_Study questions_
**a)** In the article on the Uganda-Tanzania border dispute, list each document that Shigongo carried at all times and that authorities said could not prove he is Tanzanian.
**b)** Reproduce the passage from the article on the Uganda-Tanzania border dispute, starting with "Aliens in their  own" and going on through "writes Frederic Musisi.".

_Given passage_
-=-=-=-=-

Aliens in their  own country

Bugango village which straddles the Uganda-Tanzanian border in Isingiro District. 

What you need to know:

The exact cause of President Idi Amin’s annexation of the Kagera salient—1,800km2 strip of land bestriding the Kagera River, in the corridor between Rwanda and Lake Victoria—in Tanzania has for long spells remained a subject of debate. While the incident 42 years ago was climacteric in Amin’s downfall in April 1979 after the Tanzanian People’s Defence Force mounted a repulsive counterattack, it also renewed another problem—a long-standing, low-level, boundary dispute—between Uganda and her southern neighbour in which hundreds of thousands of people are caught up, writes Frederic Musisi.

“Maybe it is a dream,” Abdallah Shigongo initially thought to himself whenever the thought of being expelled from a country—Tanzania—he was born and bred crosses his mind. “Maybe it was a misunderstanding.”
“But it is painful to even think about it,” the 56-year-old father of nine recounted in an interview in Bugango village, a remote outpost in Isingiro District at the Uganda-Tanzania border.
Shigongo was born in Bugango village, Kakunyu Sub-county in Misenyi District on the Tanzanian side to Tanzanian parents. 
Save for routinely crossing into Uganda as trader, he and his family lived in Tanzania all their life.

One day in August 2020, Tanzanian authorities ejected him and his family on grounds of being aliens. The documents, like national ID, voting card, Local Council letters, driving permit, he carried at all times, authorities told him, were insufficient to prove that he is Tanzanian.
“They took away everything I owned; land, house, and garden. Now I cannot even take care of my family,” he said. “I used to come here (Isingiro) a lot so it was the second closest familiar place.”

As a trader crisscrossing the border over the years, he learnt Luganda and Runyakitara dialects which have helped him cope. East or West home is best, as the saying goes; Shigongo, like Yoseri Karugaba, the chairperson of expelled communities living in Uganda, want to return home.

-=-=-=-=-

_Data section_
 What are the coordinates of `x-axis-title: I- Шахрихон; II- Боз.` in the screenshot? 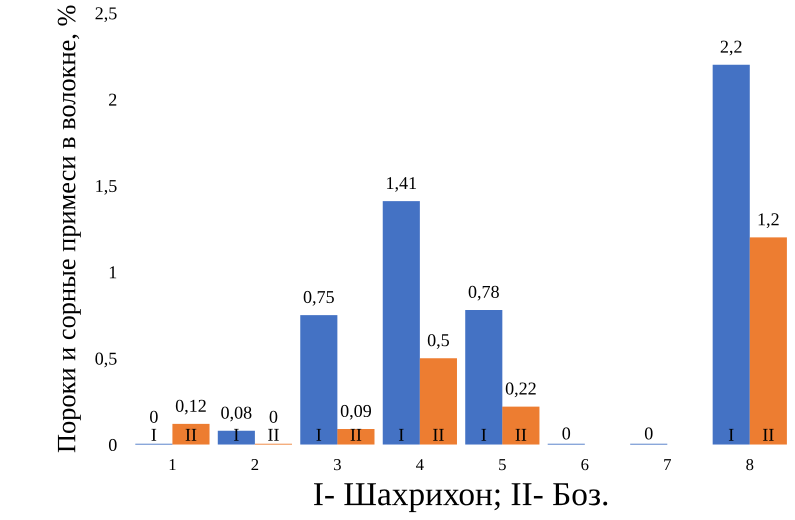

-=-=-=-=-

_Outputs for the tasks_
**a)**
- national ID
- voting card
- Local Council letters
- driving permit

**b)**
Aliens in their  own country

Bugango village which straddles the Uganda-Tanzanian border in Isingiro District. 

What you need to know:

The exact cause of President Idi Amin’s annexation of the Kagera salient—1,800km2 strip of land bestriding the Kagera River, in the corridor between Rwanda and Lake Victoria—in Tanzania has for long spells remained a subject of debate. While the incident 42 years ago was climacteric in Amin’s downfall in April 1979 after the Tanzanian People’s Defence Force mounted a repulsive counterattack, it also renewed another problem—a long-standing, low-level, boundary dispute—between Uganda and her southern neighbour in which hundreds of thousands of people are caught up, writes Frederic Musisi.